EXERCISE INSTRUCTIONS
Rewrite the records below, replacing every occurrence of "No School" with "School Closed" and keeping everything else unchanged.

TASK INPUT
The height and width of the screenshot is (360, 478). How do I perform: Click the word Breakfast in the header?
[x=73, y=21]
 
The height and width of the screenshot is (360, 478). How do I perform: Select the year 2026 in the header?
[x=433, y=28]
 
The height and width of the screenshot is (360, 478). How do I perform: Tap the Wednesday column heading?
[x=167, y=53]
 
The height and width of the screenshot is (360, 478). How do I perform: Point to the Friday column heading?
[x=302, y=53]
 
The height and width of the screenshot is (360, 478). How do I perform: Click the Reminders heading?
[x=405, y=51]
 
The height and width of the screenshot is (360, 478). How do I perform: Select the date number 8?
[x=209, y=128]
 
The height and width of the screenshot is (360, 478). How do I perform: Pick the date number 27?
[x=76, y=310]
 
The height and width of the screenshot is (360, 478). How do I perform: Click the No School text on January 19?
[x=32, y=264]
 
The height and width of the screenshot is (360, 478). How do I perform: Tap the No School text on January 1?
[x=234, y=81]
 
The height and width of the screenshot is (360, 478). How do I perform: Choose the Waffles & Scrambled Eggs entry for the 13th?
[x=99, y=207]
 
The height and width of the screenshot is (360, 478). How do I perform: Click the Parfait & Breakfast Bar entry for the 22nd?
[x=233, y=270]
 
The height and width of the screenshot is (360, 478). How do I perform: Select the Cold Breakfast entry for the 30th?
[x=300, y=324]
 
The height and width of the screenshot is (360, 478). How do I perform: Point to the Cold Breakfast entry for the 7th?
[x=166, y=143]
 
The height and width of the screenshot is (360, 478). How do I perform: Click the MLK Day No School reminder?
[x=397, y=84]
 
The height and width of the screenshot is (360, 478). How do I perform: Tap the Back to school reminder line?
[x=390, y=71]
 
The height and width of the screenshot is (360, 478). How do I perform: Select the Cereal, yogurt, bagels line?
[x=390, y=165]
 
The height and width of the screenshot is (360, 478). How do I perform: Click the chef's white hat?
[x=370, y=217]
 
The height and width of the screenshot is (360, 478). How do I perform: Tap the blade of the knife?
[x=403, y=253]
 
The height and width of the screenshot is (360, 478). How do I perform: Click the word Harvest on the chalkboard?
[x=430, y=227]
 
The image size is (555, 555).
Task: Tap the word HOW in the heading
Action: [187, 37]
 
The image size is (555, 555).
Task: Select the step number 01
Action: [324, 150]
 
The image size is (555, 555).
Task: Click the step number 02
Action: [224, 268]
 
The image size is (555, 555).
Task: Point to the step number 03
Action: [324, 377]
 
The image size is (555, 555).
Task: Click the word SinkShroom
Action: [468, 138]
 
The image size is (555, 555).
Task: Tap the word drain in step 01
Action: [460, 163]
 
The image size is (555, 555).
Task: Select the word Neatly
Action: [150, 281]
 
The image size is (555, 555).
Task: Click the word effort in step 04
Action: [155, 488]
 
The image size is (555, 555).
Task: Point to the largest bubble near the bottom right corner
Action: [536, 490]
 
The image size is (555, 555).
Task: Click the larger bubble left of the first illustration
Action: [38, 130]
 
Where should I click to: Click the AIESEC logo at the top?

CORRECT ANSWER
The height and width of the screenshot is (360, 478). How do I perform: Click the word Breakfast in the header?
[x=73, y=21]
 
The height and width of the screenshot is (360, 478). How do I perform: Select the year 2026 in the header?
[x=433, y=28]
 
The height and width of the screenshot is (360, 478). How do I perform: Tap the Wednesday column heading?
[x=167, y=53]
 
The height and width of the screenshot is (360, 478). How do I perform: Point to the Friday column heading?
[x=302, y=53]
 
The height and width of the screenshot is (360, 478). How do I perform: Click the Reminders heading?
[x=405, y=51]
 
The height and width of the screenshot is (360, 478). How do I perform: Select the date number 8?
[x=209, y=128]
 
The height and width of the screenshot is (360, 478). How do I perform: Pick the date number 27?
[x=76, y=310]
 
The height and width of the screenshot is (360, 478). How do I perform: Click the School Closed text on January 19?
[x=32, y=264]
 
The height and width of the screenshot is (360, 478). How do I perform: Tap the School Closed text on January 1?
[x=234, y=81]
 
The height and width of the screenshot is (360, 478). How do I perform: Choose the Waffles & Scrambled Eggs entry for the 13th?
[x=99, y=207]
 
The height and width of the screenshot is (360, 478). How do I perform: Click the Parfait & Breakfast Bar entry for the 22nd?
[x=233, y=270]
 
The height and width of the screenshot is (360, 478). How do I perform: Select the Cold Breakfast entry for the 30th?
[x=300, y=324]
 
The height and width of the screenshot is (360, 478). How do I perform: Point to the Cold Breakfast entry for the 7th?
[x=166, y=143]
 
The height and width of the screenshot is (360, 478). How do I perform: Click the MLK Day School Closed reminder?
[x=397, y=84]
 
The height and width of the screenshot is (360, 478). How do I perform: Tap the Back to school reminder line?
[x=390, y=71]
 
The height and width of the screenshot is (360, 478). How do I perform: Select the Cereal, yogurt, bagels line?
[x=390, y=165]
 
The height and width of the screenshot is (360, 478). How do I perform: Click the chef's white hat?
[x=370, y=217]
 
The height and width of the screenshot is (360, 478). How do I perform: Tap the blade of the knife?
[x=403, y=253]
 
The height and width of the screenshot is (360, 478). How do I perform: Click the word Harvest on the chalkboard?
[x=430, y=227]
 
The image size is (555, 555).
Task: Tap the word HOW in the heading
Action: [187, 37]
 
The image size is (555, 555).
Task: Select the step number 01
Action: [324, 150]
 
The image size is (555, 555).
Task: Click the step number 02
Action: [224, 268]
 
The image size is (555, 555).
Task: Point to the step number 03
Action: [324, 377]
 
The image size is (555, 555).
Task: Click the word SinkShroom
Action: [468, 138]
 
The image size is (555, 555).
Task: Tap the word drain in step 01
Action: [460, 163]
 
The image size is (555, 555).
Task: Select the word Neatly
Action: [150, 281]
 
The image size is (555, 555).
Task: Click the word effort in step 04
Action: [155, 488]
 
The image size is (555, 555).
Task: Point to the largest bubble near the bottom right corner
Action: [536, 490]
 
The image size is (555, 555).
Task: Click the larger bubble left of the first illustration
Action: [38, 130]
 
Where should I click to: Click the AIESEC logo at the top?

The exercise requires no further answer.